*** Opening of Dataset content ***

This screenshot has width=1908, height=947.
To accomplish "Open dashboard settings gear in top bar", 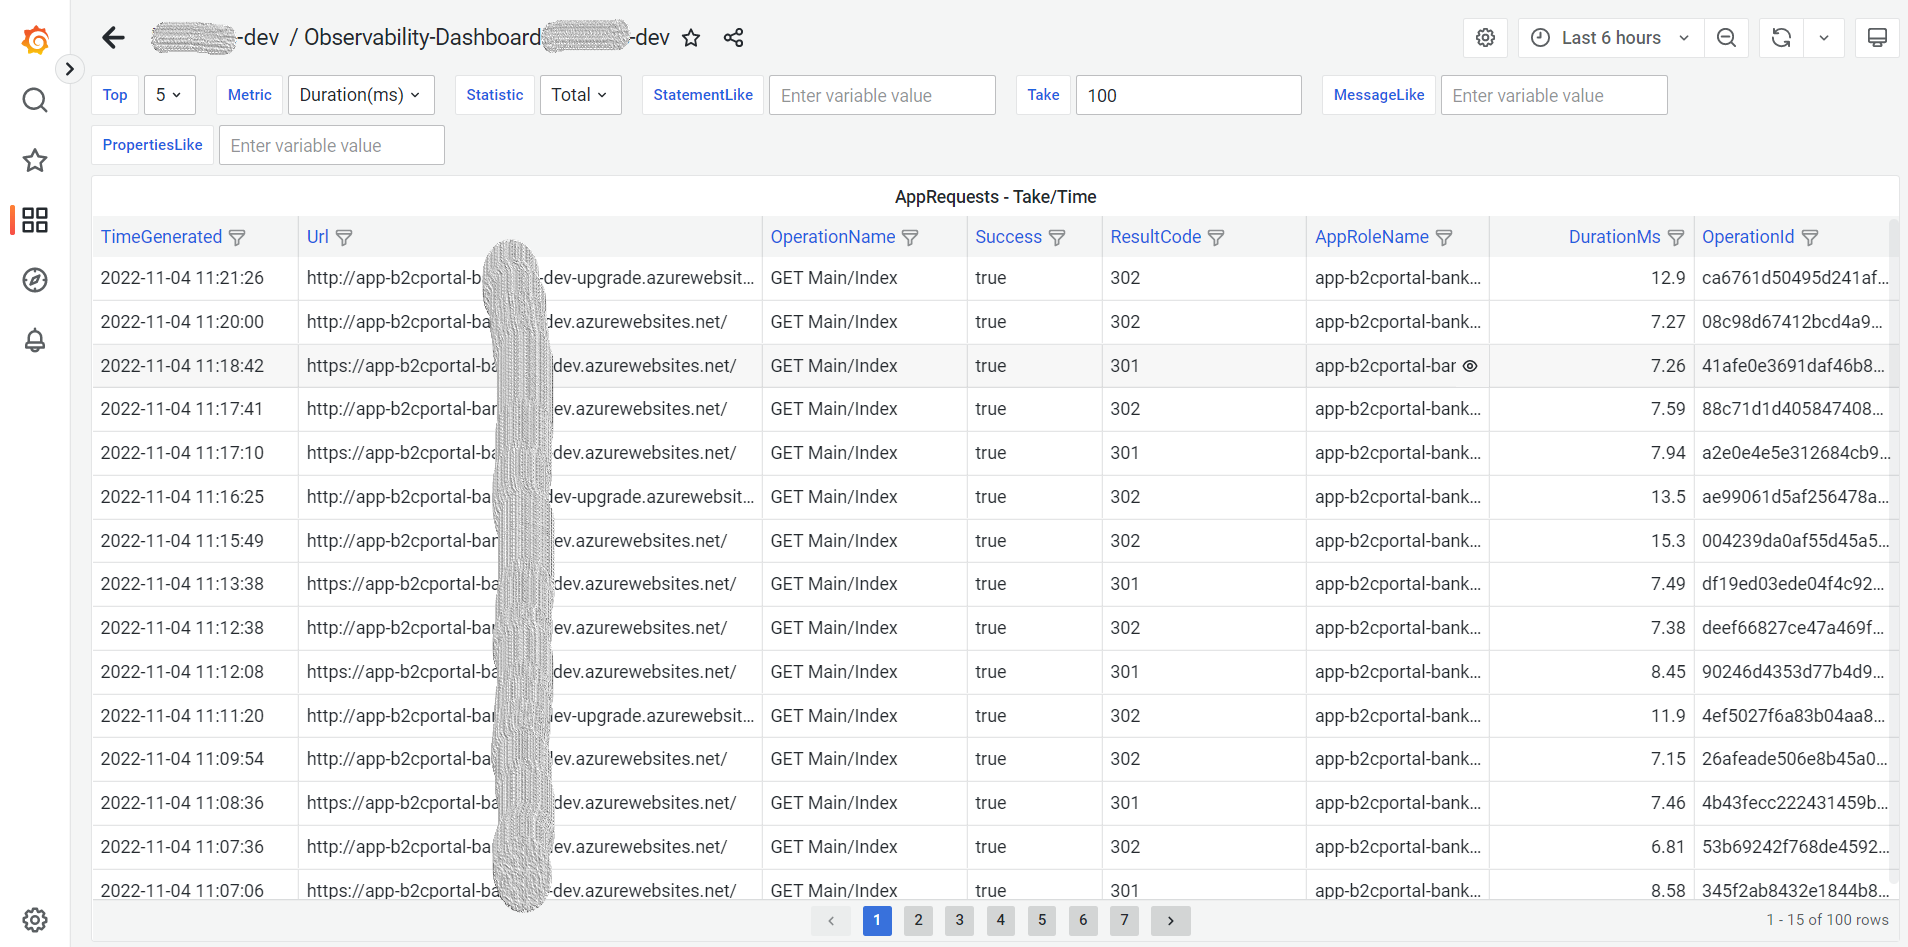I will [x=1485, y=38].
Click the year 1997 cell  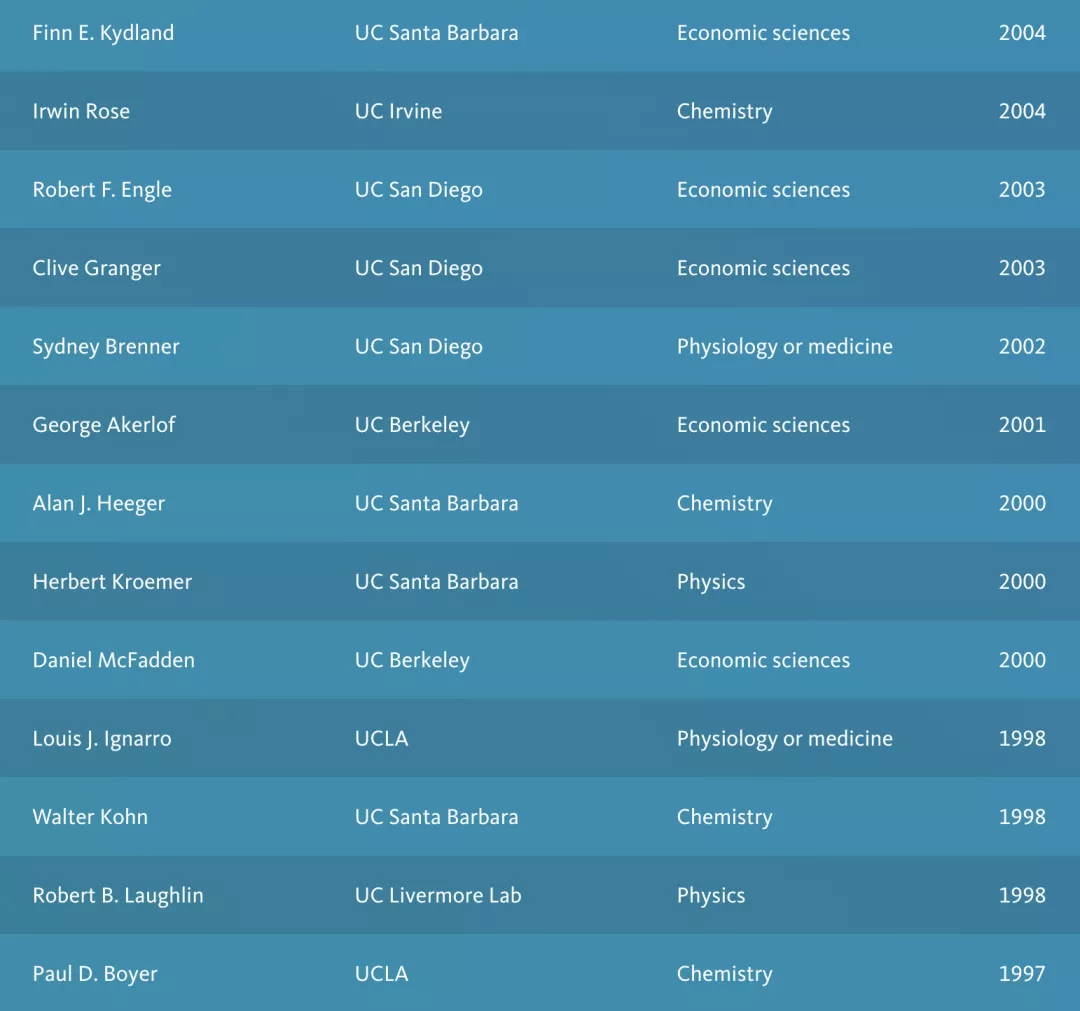click(1022, 974)
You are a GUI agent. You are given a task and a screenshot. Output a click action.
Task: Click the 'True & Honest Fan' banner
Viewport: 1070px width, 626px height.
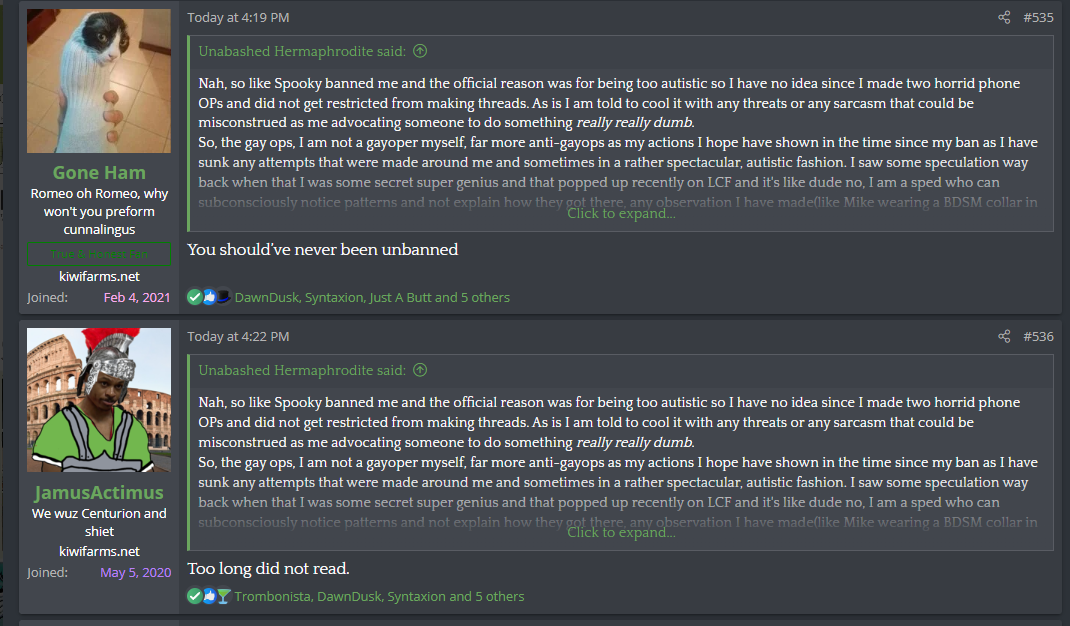99,254
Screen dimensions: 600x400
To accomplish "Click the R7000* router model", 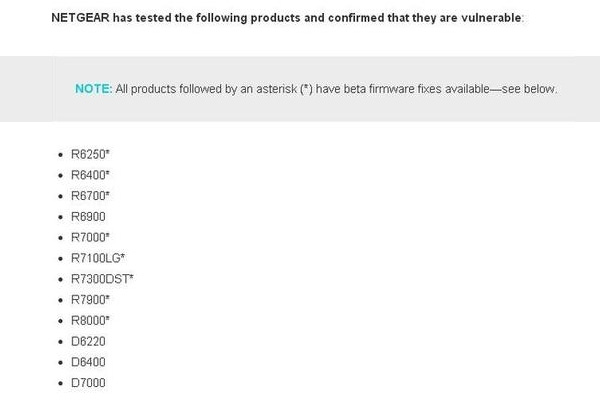I will (x=90, y=237).
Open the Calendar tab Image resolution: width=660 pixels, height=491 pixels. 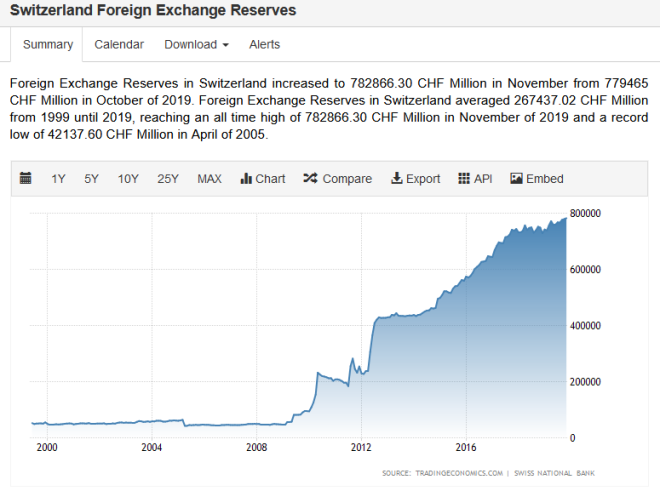point(119,44)
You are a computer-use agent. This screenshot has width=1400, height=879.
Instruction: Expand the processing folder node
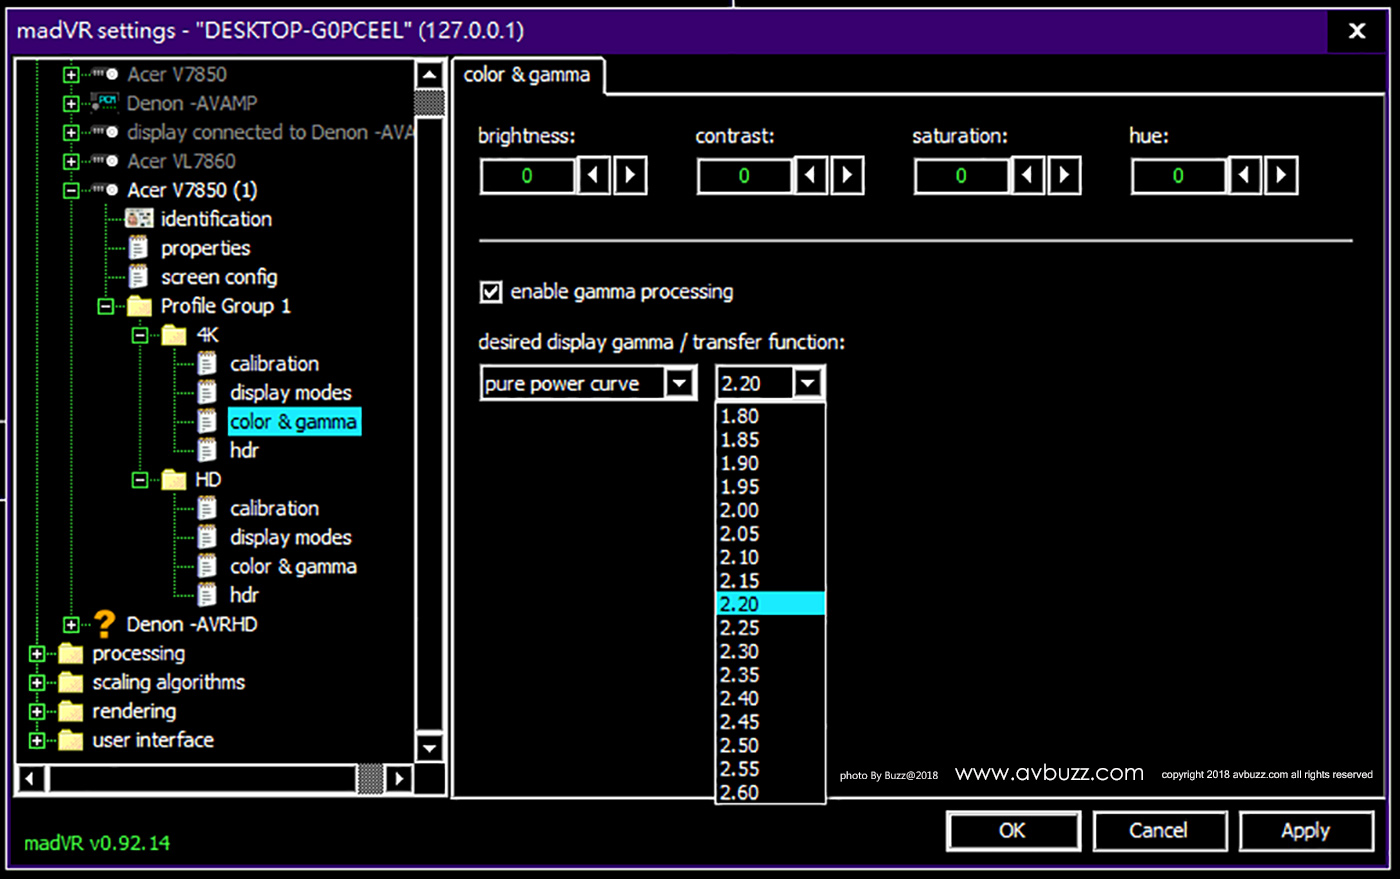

*** Close of Dataset content ***

> _Activity_: Return all lines in the entries above that carry the word "agent".

> _Response to this exercise_:
You are a GUI agent. You are given a task and a screenshot. Output a click action.
You are a computer-use agent. This screenshot has width=1400, height=879.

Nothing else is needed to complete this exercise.